The other day was Father’s day, but I guess I have no standing as a father anymore. I occasionally e-mail my daughter in Japan, but she hasn’t responded in over a year. I have’t seen her since 1999–the last time I went to Japan–when she was 12 years old. Now she has graduated from a vocational school 専門学校, moved out of the house and is living in Tokyo with her friend, according to her mother. It would be nice to talk to her, but I get the sense that she doesn’t want to talk to me, especially ever since I remarried. She may come around, but all I can do is wait and see.

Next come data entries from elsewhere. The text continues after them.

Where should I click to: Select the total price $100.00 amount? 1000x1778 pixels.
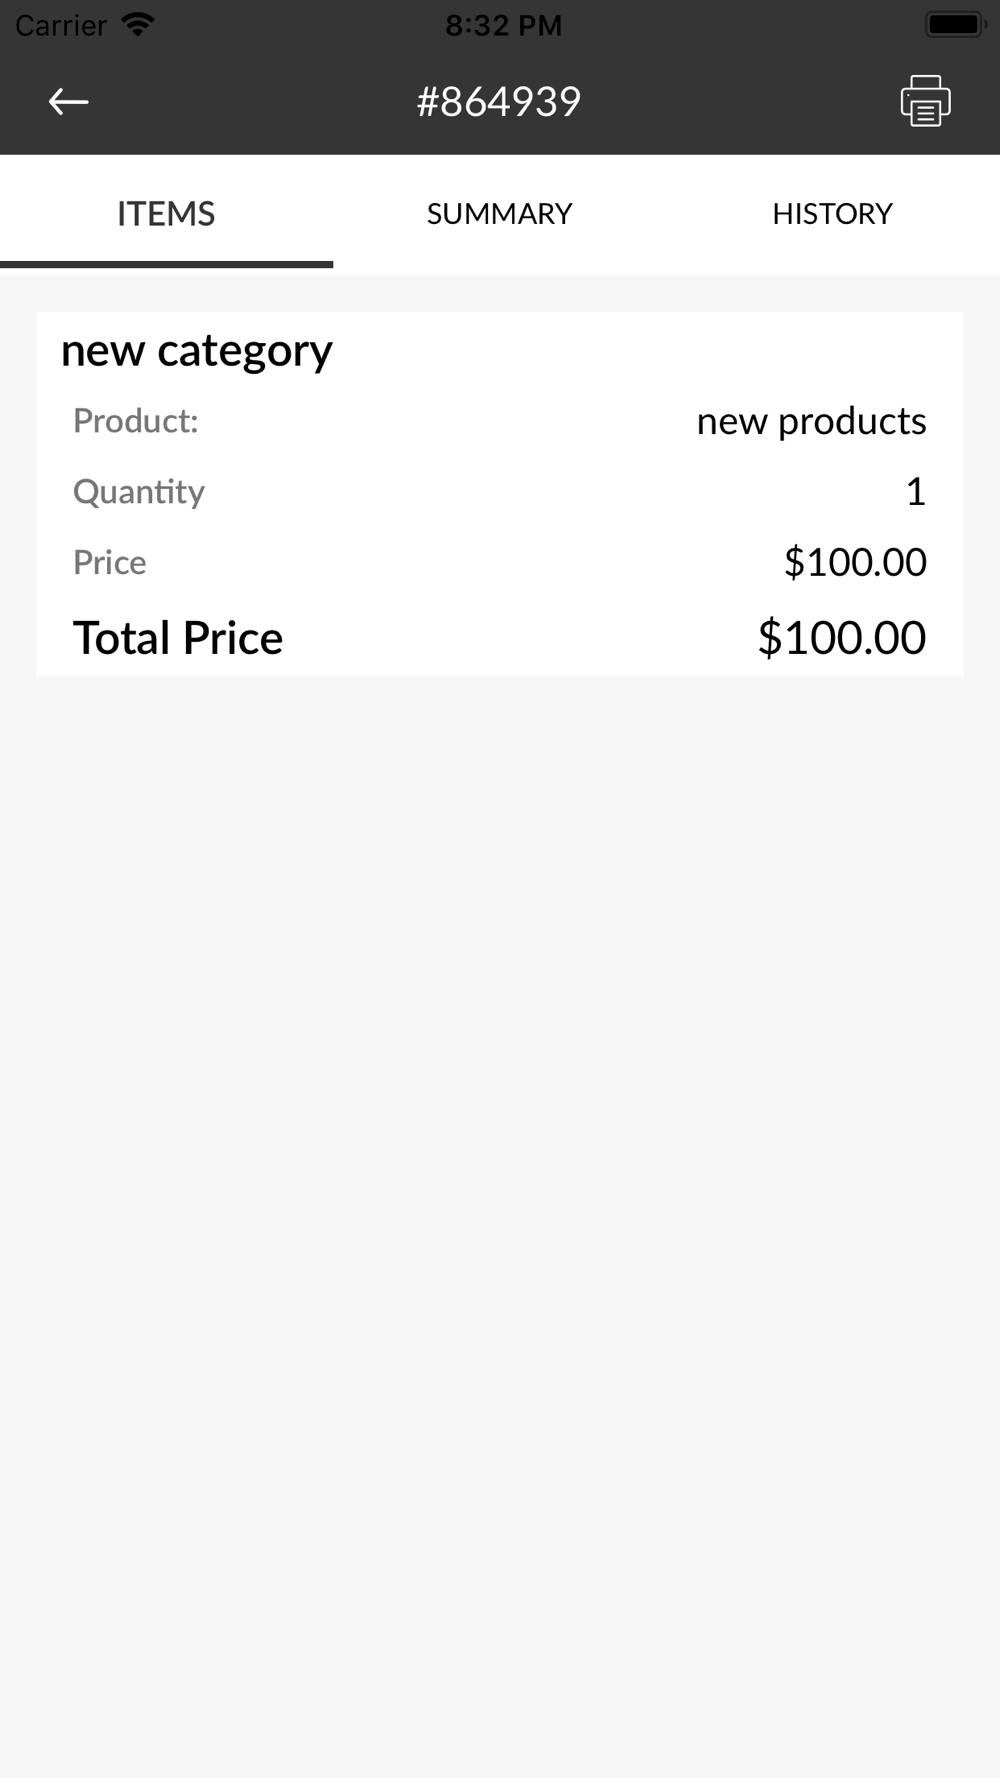click(x=842, y=638)
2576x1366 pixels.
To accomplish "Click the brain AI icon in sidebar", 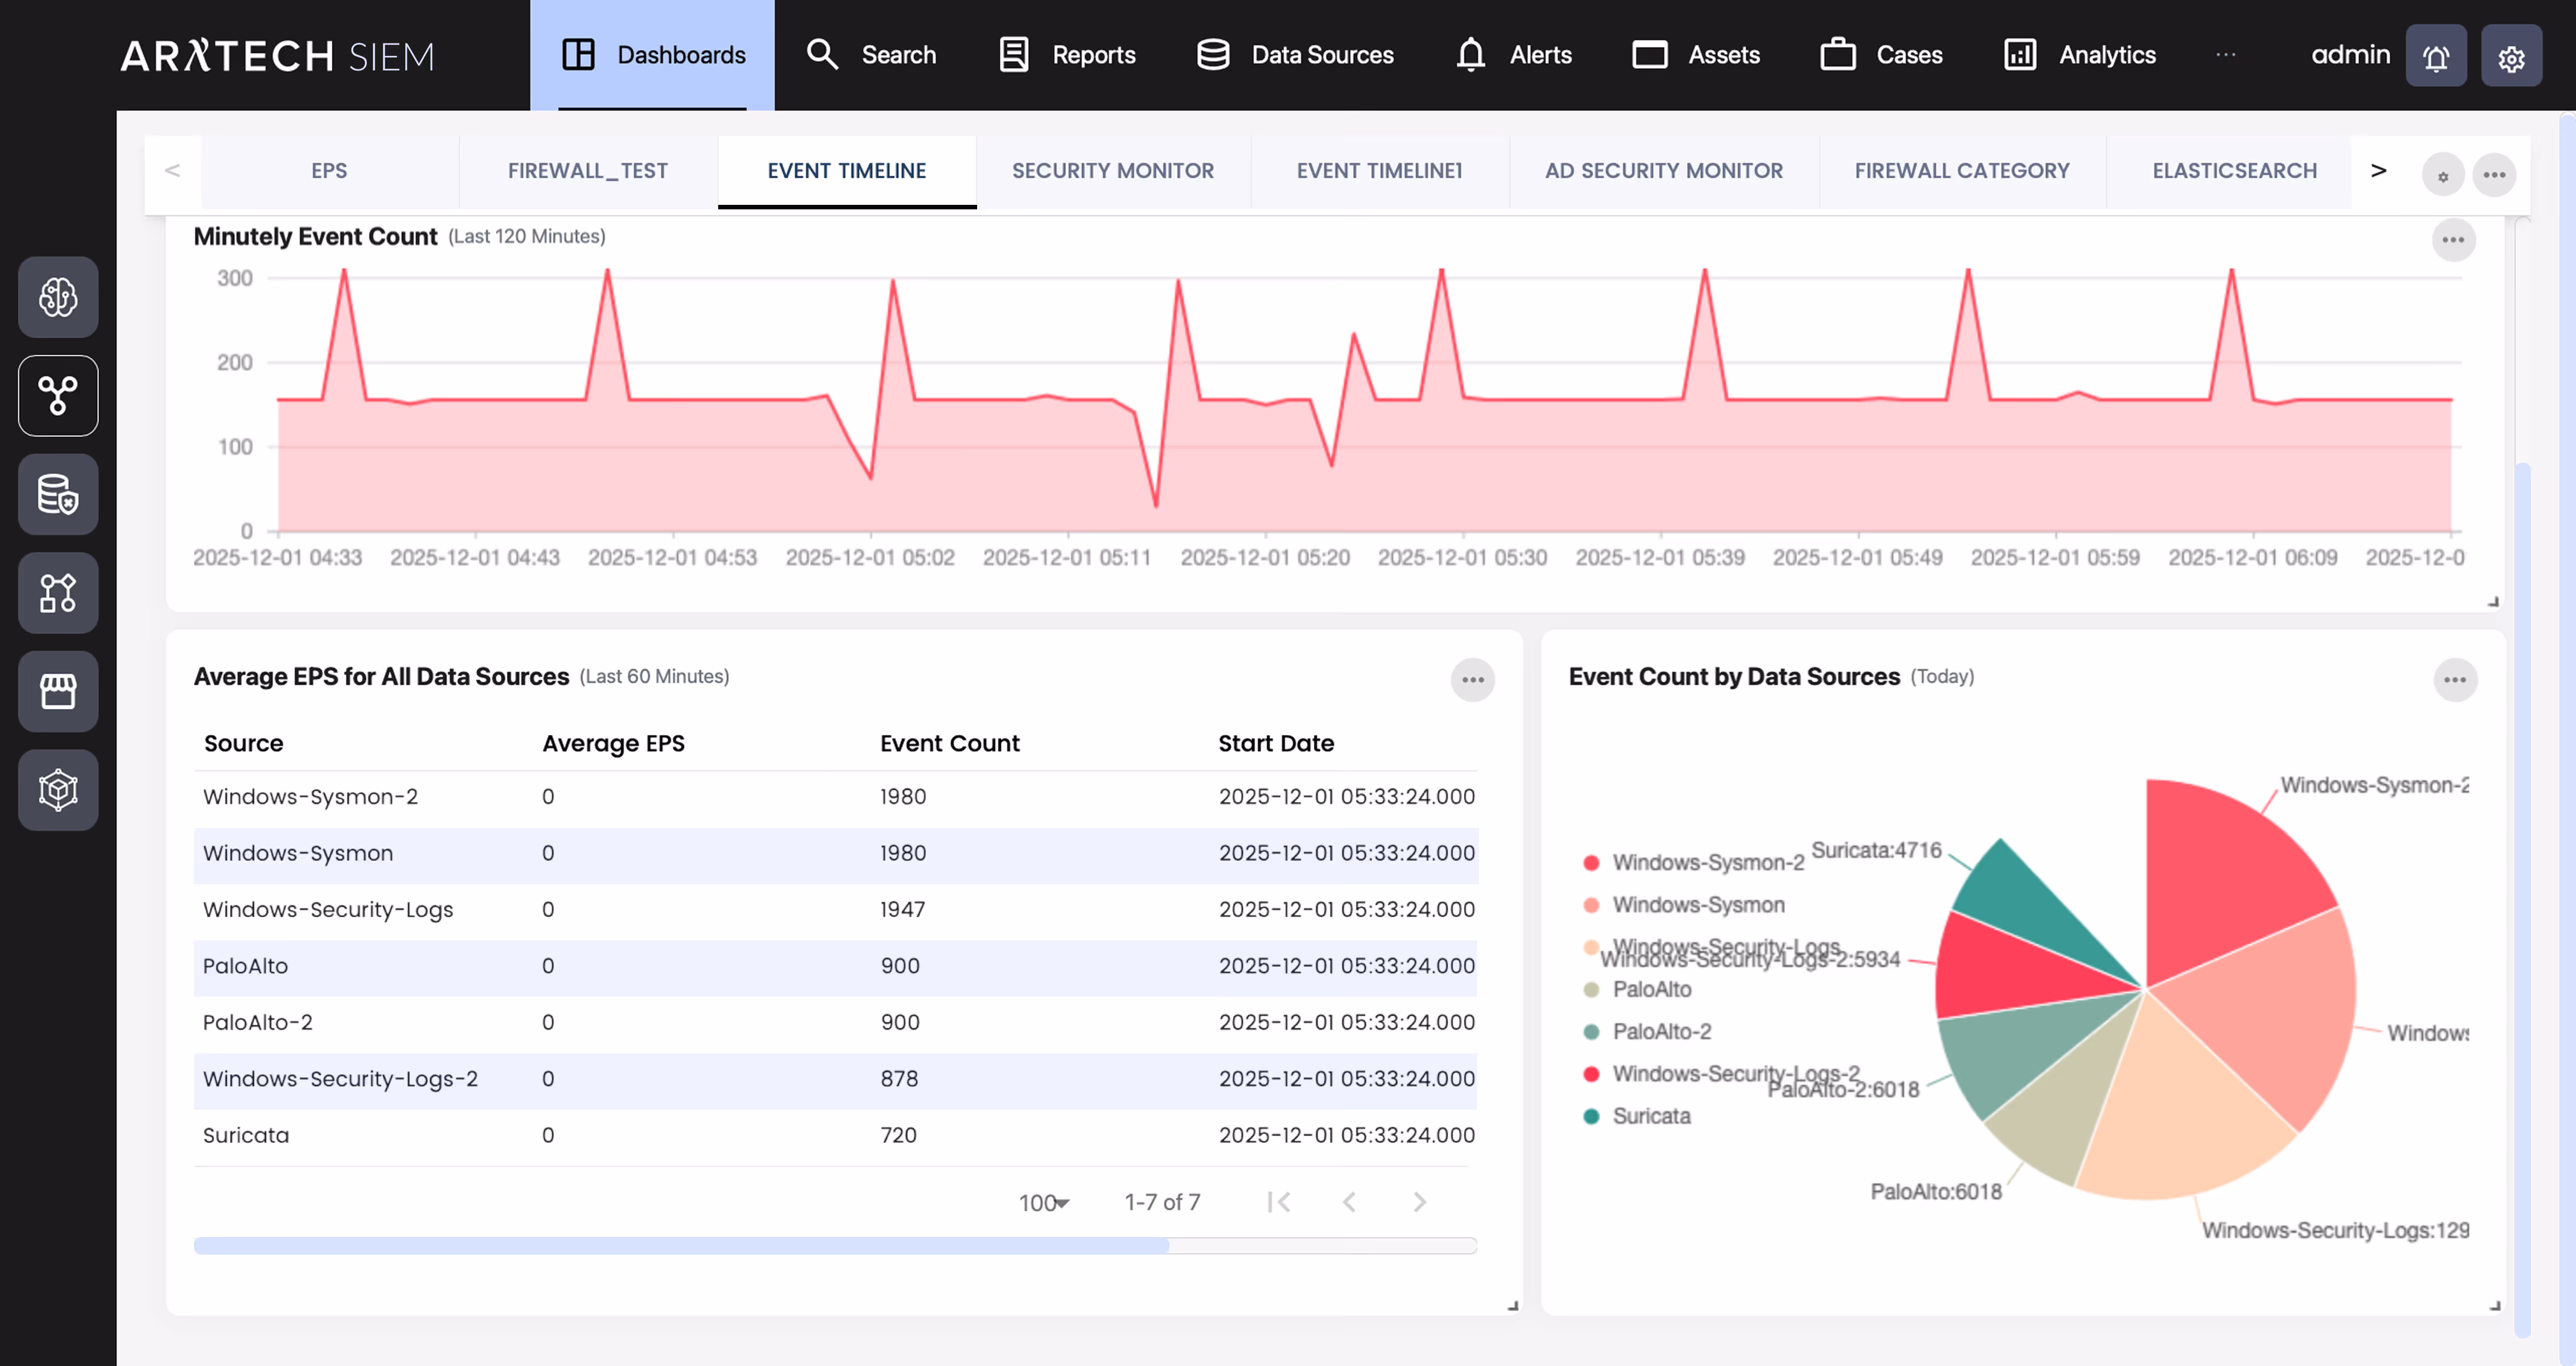I will click(58, 297).
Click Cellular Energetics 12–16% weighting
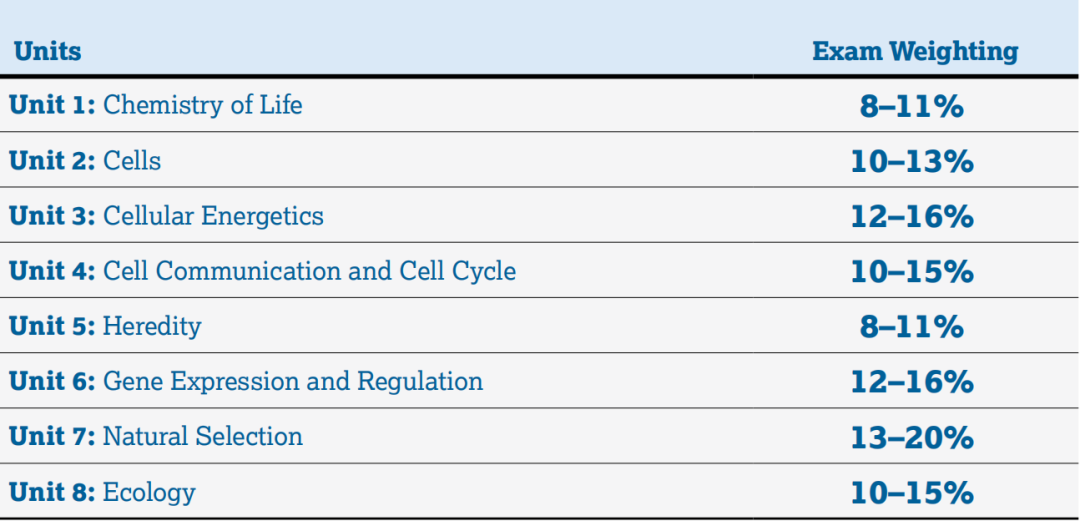The width and height of the screenshot is (1080, 521). [911, 216]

I also have three stepsons, but they were over 18 by the time I married their mother, Musubichan. As you might imagine, they consider me their mother’s husband but not their father who died in an accident when they were young. So the bottom line is that I am, for all intents and purposes, a non-dad. Kinda sad, when I think about it.
But I have grandkids–my eldest stepsons three boys. They call me grandpa and according to M, the eldest one, KT, who came for a summer two years ago, refers to me when necessary.
“KT, we’re leaving for dinner. Hurry up,” his father will say.
“But Grandpa said that I shouldn’t go out until I finish studying/cleaning my room, so wait a little.”
“Grandpa says don’t leave the light one when you leave the room.”
“Turn off the water when you’re brushing your teeth.”
I’m not sure if I should be used as a foil against his own father–and they must think I’m really anal–but its nice to think that I have a role to play for somebody. I should also mention that he’s Japanese but doesn’t call me ojiichan. Thank goodness for small favors. He refers to me by the English term: guranpa. This is definitely more satisfying.
Anyway, this is all neither her nor there. My daughter has her own life and I wish her well. If the day comes when she wants to get together, I will be there with open arms. In the meantime, I have my students. I am not their father, obviously, but they are my children, so to speak. I teach them, advise them, encourage them, and sometimes scold them. But most of all, I feel lucky to have them.